Gilligan’s piece, citing unnamed ‘aid industry experts’, claimed that this loss of aid – which accounted for roughly half a per cent of Britain’s £101 million aid programme for Somalia that year – would allow al-Shabaab to continue operating ‘for a “fairly long time”’. The article went on to insinuate that either DFID was negligent in failing to respond to the theft or that DFID was financing aid organisations which were secretly colluding with al-Shabaab. Neither claim stands scrutiny.
While the theft of £480,000 in UK-funded humanitarian supplies is regrettable, those resources hardly appear to have been influential in the decades-long conflict against al-Shabaab. Consider the group’s fate since the ‘confiscation’ occurred more than a year and a half ago. Since the start of this year the group has suffered major strategic losses both on and off the battlefield. On August 20 last year a new and more permanent government replaced the Transitional Federal Government (TFG) which strove to expand its writ in and beyond Mogadishu over eight fraught years.
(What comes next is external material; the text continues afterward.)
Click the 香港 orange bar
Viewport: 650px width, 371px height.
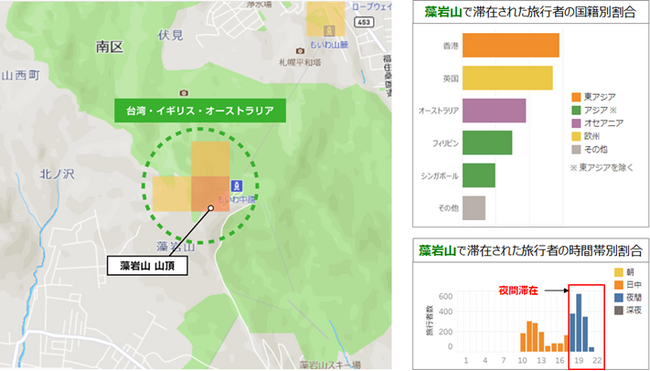coord(511,45)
Attacks on aid workers in Somalia – nearly eight months into the year – are one-sixth what they were in 2011 and 2012, according to the Aid Worker Security Database. This past Eid-al-Fitr passed largely peacefully in Mogadishu despite the tendency for terrorist and militia groups to perpetrate large-scale attacks during this period in other conflict-affected countries. Al-Shabaab’s confiscation of humanitarian supplies has not had the disastrous security consequences that Gilligan indicated. This is not to say that violence in Somalia is not still problematic – as horrific attacks in June and July clearly demonstrate. However, claims that al-Shabaab’s seizure of aid has fuelled the group and put British citizens at risk is misleading and transparently intended to undermine support at home for the UK’s overseas aid programme.
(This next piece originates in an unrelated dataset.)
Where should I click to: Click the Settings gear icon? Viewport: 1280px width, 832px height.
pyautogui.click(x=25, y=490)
On Gilligan’s second point, that DFID was negligent or actively collaborates with organisations that support al-Shabaab, the argument continues to falter. The materials were stolen from two of the most professional humanitarian agencies, the International Committee of the Red Cross and the United Nations Children’s Fund. Furthermore, it would be unreasonable to expect staff members from either organisation to physically challenge armed militants attempting to take possession of aid materials. And Gilligan presumably understands that there are few responses open to the British government in the wake of such incidents. Decrying al-Shabaab for the theft would achieve little and invite further attacks against British targets and aid facilities in the future – thus harming the UK’s security and humanitarian interests.
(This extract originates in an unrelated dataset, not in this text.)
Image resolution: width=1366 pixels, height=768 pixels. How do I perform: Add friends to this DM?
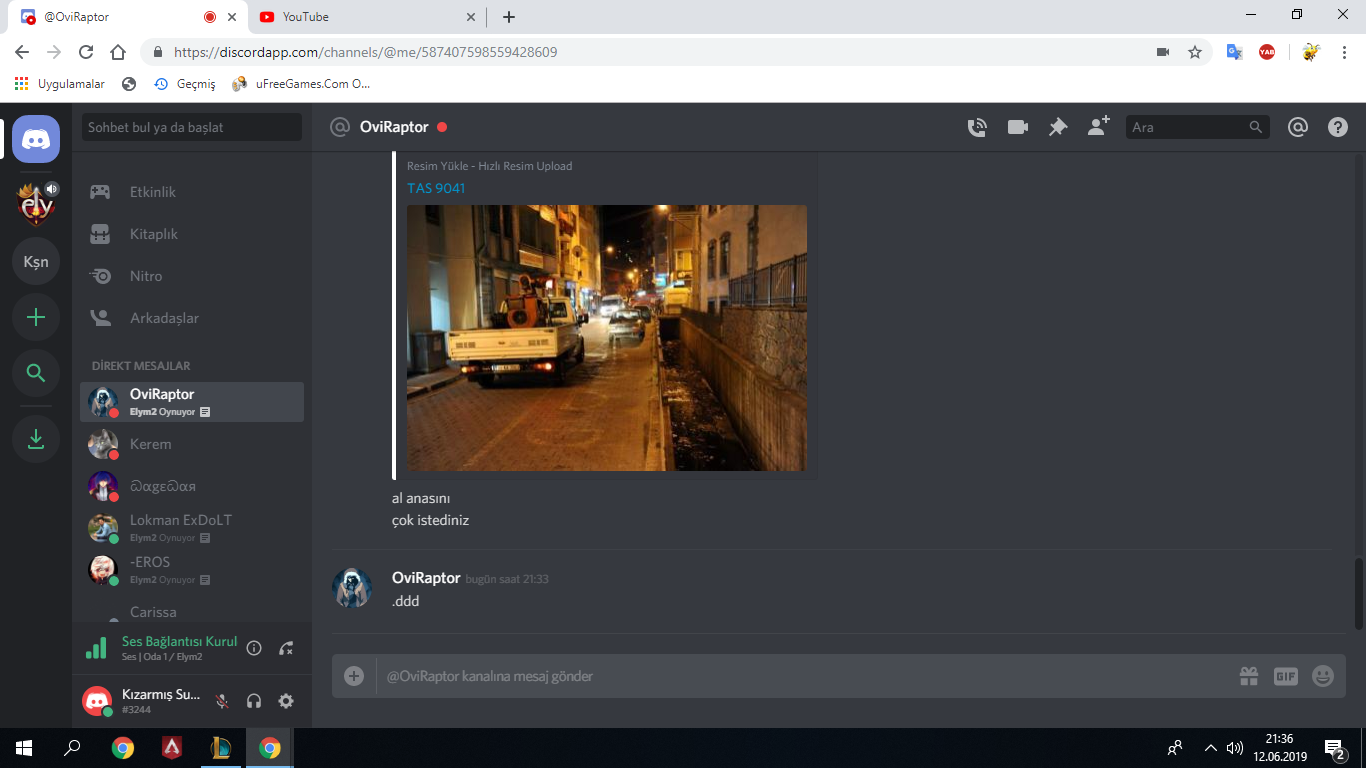[1098, 126]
As experts consider how to prevent the loss of aid in conflict-affected locations such as Somalia, experience has shown that officials should be wary of employing increasing numbers of private security personnel – one common response to incidents such as this. Could dozens of armed guards have prevented UK-financed assistance from being stolen? Perhaps. But it is certain that the expense involved in private security – for UK aid programmes across Somalia – would have cost DFID’s aid budget far more than £480,000. Costs involved in employing thousands of private guards to protect aid projects in Afghanistan has, for instance, cost hundreds of millions of US dollars according to American government sources. This practice has drained aid dollars away from the pockets of needy Afghans and has hardly contributed to peace and stability. The same story could be told of Iraq.
Worse yet, as in Afghanistan, Pakistan, Nigeria and elsewhere, private security companies – which tend to absorb partisan tribal militias and disgruntled former soldiers – may collude with the very groups they are intended to guard against.
When it comes to protecting foreign aid, often the best defence is to demonstrate that, while mitigating threats and risks, the humanitarian community remains firmly committed to addressing the needs of vulnerable populations.